Is this page helpful?

FreshQA Evaluator#

A custom NeMo Agent Toolkit evaluator implementing the FreshEval Relaxed methodology for evaluating factual accuracy of model responses.

Overview#

This evaluator implements the FreshEval Relaxed evaluation methodology from FreshLLMs. It evaluates model responses under relaxed criteria where hallucinations, outdated information, and ill-formed answers are allowed, as long as the primary answer is accurate.

Installation#

# From the repository root
uv pip install -e ./frontends/benchmarks/freshqa

Prerequisites#

Judge model and API key#

The FreshQA evaluator uses an LLM judge. The default configs use OpenAI GPT-4o as the judge.

Choose a judge model (for example, OpenAI GPT-4o or Gemini 2.5 Flash).
Obtain an API key and set it in deploy/.env (for example, OPENAI_API_KEY=your_key).
To use a different judge, add that LLM under llms: and set eval.evaluators.freshqa.llm_name to its name.

Other API keys#

Set in deploy/.env: NVIDIA_API_KEY (agent), TAVILY_API_KEY (web search).

Quick Start#

# Shallow research only
dotenv -f deploy/.env run nat eval --config_file frontends/benchmarks/freshqa/configs/config_shallow_research_only.yml

# Full workflow (orchestration + research agents)
dotenv -f deploy/.env run nat eval --config_file frontends/benchmarks/freshqa/configs/config_full_workflow.yml

Results go to frontends/benchmarks/freshqa/results (or the config’s output_dir).

Evaluation Methodology#

The FreshEval Relaxed methodology:

Relaxed Criteria: Allows hallucinations, outdated information, and ill-formed answers as long as the primary answer is accurate.
Confident Answers Required: Credits responses only if they provide a confident and definitive answer, or the correct answer can be obviously inferred.
False Premise Handling: For false-premise questions, the response must explicitly point out the presence of a false premise to receive credit.
Name Accuracy: For answers involving names of entities (for example, people), complete names or commonly recognized names are expected.
Numerical Precision: Approximate numbers are generally not accepted unless explicitly included in the ground-truth answers.

Output Metrics#

The evaluator produces:

accuracy: An AccuracyBreakdown object containing per-category accuracy breakdowns (by fact type, number of hops, and false premise status)
total_correct: Number of correctly answered questions
total_evaluated: Total number of items evaluated
average_score: Overall accuracy as a 0-1 ratio (for example, 0.75 means 75% correct)

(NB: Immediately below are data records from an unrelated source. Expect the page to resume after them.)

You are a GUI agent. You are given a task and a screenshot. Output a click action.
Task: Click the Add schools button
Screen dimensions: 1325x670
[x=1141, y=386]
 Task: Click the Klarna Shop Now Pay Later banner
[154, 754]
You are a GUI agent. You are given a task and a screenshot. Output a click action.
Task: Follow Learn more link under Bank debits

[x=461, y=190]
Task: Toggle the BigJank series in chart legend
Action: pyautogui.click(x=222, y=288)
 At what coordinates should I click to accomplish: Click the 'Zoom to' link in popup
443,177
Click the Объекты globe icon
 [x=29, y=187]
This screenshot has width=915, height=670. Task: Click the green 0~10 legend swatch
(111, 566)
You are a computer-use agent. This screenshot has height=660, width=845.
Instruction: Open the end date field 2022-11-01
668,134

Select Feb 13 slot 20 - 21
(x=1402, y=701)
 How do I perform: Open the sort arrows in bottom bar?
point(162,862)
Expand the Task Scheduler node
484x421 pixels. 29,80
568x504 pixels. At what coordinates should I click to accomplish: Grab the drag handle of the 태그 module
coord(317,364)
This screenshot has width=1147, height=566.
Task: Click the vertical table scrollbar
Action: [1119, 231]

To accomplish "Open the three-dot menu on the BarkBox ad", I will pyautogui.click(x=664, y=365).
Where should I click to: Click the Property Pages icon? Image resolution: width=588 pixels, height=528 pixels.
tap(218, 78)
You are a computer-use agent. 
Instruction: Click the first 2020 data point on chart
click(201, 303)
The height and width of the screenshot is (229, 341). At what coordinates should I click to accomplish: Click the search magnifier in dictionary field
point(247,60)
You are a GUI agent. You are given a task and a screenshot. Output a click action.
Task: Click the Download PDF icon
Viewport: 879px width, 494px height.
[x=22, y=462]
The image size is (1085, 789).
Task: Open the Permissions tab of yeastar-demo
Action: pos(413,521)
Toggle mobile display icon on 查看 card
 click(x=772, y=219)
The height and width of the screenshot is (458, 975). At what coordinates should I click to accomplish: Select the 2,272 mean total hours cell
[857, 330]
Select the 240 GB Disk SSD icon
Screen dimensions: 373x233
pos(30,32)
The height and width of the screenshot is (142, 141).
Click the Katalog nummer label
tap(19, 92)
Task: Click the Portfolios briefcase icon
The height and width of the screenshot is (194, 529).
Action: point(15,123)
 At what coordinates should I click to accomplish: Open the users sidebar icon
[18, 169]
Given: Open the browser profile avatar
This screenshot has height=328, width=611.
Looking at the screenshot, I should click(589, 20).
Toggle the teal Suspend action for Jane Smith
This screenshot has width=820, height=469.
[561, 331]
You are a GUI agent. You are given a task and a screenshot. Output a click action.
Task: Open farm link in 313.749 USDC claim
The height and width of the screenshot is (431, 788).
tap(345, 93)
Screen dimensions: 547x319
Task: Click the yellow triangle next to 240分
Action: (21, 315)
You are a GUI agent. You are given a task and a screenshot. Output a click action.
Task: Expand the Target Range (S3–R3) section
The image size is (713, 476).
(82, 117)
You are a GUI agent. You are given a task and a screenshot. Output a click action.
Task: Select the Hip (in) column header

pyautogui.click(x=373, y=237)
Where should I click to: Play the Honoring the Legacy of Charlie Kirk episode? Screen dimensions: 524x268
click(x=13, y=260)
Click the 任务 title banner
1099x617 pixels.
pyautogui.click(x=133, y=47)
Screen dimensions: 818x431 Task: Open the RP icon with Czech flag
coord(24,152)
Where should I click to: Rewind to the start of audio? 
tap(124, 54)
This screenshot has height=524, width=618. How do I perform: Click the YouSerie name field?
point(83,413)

Each item includes detailed reasoning with:

is_correct: Boolean indicating if the response was correct
rating: “TRUE” or “FALSE”
explanation: LLM’s explanation for the rating
question, model_response, correct_answers: Context for the evaluation

Dataset Format#

The evaluator expects a CSV file with the following columns:

question: The question to be answered
answer_0 through answer_9: Acceptable correct answers (can have multiple)
split: Optional filter column (for example, “TEST”, “DEV”)

References#

Configuration Files#

Config	Description
`configs/config_full_workflow.yml`	Full workflow with OpenAI judge. Use for quickstart.
`configs/config_shallow_research_only.yml`	Shallow research only with OpenAI judge.

FreshQA Dataset Intro

The FreshQA benchmark dataset is designed to evaluate how well language models handle questions requiring up-to-date world knowledge.

Dataset Overview#

FreshQA categorizes questions along three key dimensions:

Dimension	Values	Description
Fact Type	`never-changing`, `slow-changing`, `fast-changing`	How frequently the answer changes over time
Num Hops	`one-hop`, `multi-hop`	Whether the question requires single or chained reasoning
False Premise	`True`, `False`	Whether the question contains an incorrect assumption

Never-Changing Facts#

These questions have answers that remain constant over time.

One-Hop Examples#

Q: What is the largest mammal in the world? A: Blue whale

Q: Who founded Amazon? A: Jeff Bezos

Q: What is the capital of the commonwealth of Massachusetts? A: Boston

Q: On what date did the Berlin Wall fall? A: November 9, 1989

Q: Who painted The Starry Night? A: Vincent van Gogh

Multi-Hop Examples#

Q: What’s the capital of the largest state in America? A: Juneau (Alaska -> capital is Juneau)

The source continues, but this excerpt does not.